Wolfe se rendit à cette proposition et commença les préparatifs en vue d’amener ses troupes en amont du fleuve. Voyant les Anglais quitter leur camp à Montmorency et l’armée remonter le fleuve, Vaudreuil voulut augmenter les forces en amont de Québec, ce qui convainquit Montcalm de faire le contraire en maintenant le gros de son armée en aval de Québec.
Montcalm soutenait en effet que Bougainville, cantonné à Cap Rouge avec ses mille deux cent hommes, pouvait à lui seul repousser toute tentative de débarquement du côté de la route de Montréal, ou, du moins, retenir l’ennemi jusqu’à ce que le corps principal de l’armée arrive de Beauport.

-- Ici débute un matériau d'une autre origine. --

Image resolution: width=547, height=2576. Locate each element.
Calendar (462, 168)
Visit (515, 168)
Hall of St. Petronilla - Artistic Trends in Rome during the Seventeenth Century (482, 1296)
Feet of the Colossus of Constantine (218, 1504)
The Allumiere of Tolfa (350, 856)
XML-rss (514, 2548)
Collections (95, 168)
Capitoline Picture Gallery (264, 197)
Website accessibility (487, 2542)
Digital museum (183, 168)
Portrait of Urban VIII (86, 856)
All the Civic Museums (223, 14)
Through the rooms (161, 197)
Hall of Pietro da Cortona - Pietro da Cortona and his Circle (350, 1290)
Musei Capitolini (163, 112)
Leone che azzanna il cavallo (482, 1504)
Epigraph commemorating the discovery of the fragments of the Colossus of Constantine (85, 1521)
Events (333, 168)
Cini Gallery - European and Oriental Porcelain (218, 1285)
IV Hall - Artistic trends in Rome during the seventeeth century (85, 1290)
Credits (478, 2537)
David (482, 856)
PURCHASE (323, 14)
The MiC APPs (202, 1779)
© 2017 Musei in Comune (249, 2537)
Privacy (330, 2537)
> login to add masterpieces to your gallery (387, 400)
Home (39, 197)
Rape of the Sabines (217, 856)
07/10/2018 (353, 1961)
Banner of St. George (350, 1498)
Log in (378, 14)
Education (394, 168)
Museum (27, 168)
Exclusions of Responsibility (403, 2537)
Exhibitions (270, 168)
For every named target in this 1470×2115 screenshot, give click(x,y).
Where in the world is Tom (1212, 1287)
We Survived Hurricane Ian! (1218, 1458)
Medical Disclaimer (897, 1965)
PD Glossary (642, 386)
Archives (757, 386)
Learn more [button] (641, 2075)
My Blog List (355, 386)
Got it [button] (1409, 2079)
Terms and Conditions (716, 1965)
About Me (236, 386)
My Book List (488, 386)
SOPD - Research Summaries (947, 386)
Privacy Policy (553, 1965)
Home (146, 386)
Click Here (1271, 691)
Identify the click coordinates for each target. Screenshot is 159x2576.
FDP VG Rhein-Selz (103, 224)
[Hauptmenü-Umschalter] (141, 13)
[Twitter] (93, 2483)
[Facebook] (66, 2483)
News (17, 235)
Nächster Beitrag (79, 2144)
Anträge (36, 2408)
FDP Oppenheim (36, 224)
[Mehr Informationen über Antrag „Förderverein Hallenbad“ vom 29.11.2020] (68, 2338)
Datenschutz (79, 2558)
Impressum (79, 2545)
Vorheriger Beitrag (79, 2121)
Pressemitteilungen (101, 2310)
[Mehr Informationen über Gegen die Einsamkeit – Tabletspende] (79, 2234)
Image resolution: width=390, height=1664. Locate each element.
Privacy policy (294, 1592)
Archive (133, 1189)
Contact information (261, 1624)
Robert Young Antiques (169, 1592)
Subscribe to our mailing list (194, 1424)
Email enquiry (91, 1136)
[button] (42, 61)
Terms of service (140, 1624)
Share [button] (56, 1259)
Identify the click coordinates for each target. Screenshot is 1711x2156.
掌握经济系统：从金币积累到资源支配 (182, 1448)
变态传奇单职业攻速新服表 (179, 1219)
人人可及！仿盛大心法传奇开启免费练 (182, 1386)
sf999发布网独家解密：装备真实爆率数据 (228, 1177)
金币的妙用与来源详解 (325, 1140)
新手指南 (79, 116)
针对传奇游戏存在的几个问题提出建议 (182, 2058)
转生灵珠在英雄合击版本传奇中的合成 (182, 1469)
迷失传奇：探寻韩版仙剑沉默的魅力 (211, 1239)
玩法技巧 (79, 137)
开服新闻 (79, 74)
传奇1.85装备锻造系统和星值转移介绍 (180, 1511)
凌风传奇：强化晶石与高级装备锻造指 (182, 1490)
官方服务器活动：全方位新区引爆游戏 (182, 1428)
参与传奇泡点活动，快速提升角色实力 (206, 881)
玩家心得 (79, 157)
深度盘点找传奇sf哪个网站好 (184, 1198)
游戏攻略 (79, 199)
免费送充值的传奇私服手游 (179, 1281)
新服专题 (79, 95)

Cependant des pluies diluviennes obligèrent les Anglais à annuler l’opération. Le 9 septembre, Wolfe alla en reconnaissance en aval du fleuve et prit la décision d’abandonner le plan prévu de débarquement dans la région de Pointe-aux-Trembles. Ce plan comportait pourtant deux avantages, celui de s’effectuer à une distance respectable du gros des forces françaises et celui de disposer d’une grève accessible.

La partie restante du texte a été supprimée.